Precisamente la familia de uno de los amigos de Puig y Cadafalch, el pintor Ramon Casas, fue la responsable de resucitar al principio del s.XX todo este patrimonio monumental que llevaba décadas desterrado, levitando en un coma profundo. Después de que Antoni Blahà comprara el monasterio y se arruinara, este quedó en manos de un grupo de acreedores que acabaron vendiéndolo a la familia Casas, que después de hacer fortuna en América se habían convertido en miembros de la burguesía catalana. ¿Qué pintan unos señoritos de casa buena en un monasterio medio derruido en medio del Bages, sin embargo? Este es el punto de partida de la segunda experiencia que propone Món Sant Benet, la modernista: un día en la vida de los Casas, concretamente una jornada del año 1924.

El porche modernista y el jardín, encima del antiguo claustro, fue una de las reformas más especiales llevada a cabo por los Casas. (@quadern_tactil)

Una catarsis de sentidos

Dicen que Ramon Casas era un dibujante de almas capaz de pintar encima de un lienzo los aspectos más imperceptibles de las personas que retrataba. Pasearse por su residencia familiar de veraneo, ubicada sobre el claustro del monasterio, es hacer el mismo ejercicio pero en persona, ya que en este caso es la casa quien nos transmite de forma sensorial todo aquello que no se percibe a simple vista. A partir de vídeos y proyecciones audiovisuales que nos transportan a una mañana de verano de 1924, el trayecto permite revivir un día en la vida de los Casas a través de un recorrido lleno de sugestión y sensibilidad.

La experiencia modernista permite adentrarse en el mundo artístico de Ramon Casas. (Imagen de archivo, Mon Sant Benet)

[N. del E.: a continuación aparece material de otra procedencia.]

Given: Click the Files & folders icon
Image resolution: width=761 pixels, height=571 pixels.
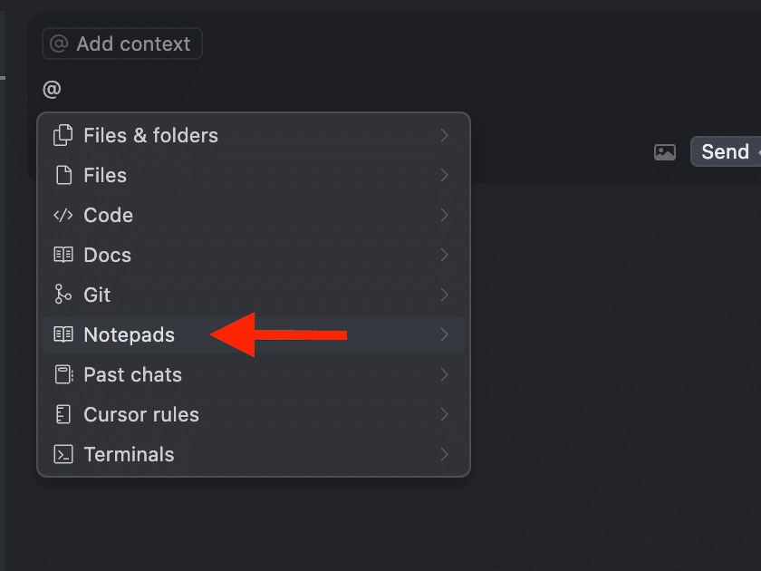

La música que suena en el salón con el piano, el olor de café en la sala donde el pintor hacía tertulias después de comer, la pulcritud del cuarto de baño o la luz brillante de un porche más propio de Sitges que de un pueblo de Manresa nos permiten, como visitantes, acercarnos a la catarsis y sentirnos de lleno en aquella otra vida, casi como si hubiéramos caído dentro de un cuadro del gran pintor. Es por eso que al acabar la visita, cuando volvemos a la realidad, las alertas del móvil vuelven a hablar de coronavirus y el ruido lejano de un tractor nos reanima al presente, tenemos la sensación de haber conectado con una realidad intangible pero placentera. O sea, exactamente lo mismo que el pintor decía sentir cada vez que cogía un pincel o, seguramente, lo mismo que un monje del s.XII confesaba notar en su interior cada vez que cantaba unas laudes. Por eso Món Sant Benet, que en castellano sería Mundo San Benetse llama como se llama: porque no hay que ser Ramon Casas ni un monje benedictino con coronilla para tener la sensación, al estar allí, de haber puesto durante un rato un pie en otro mundo.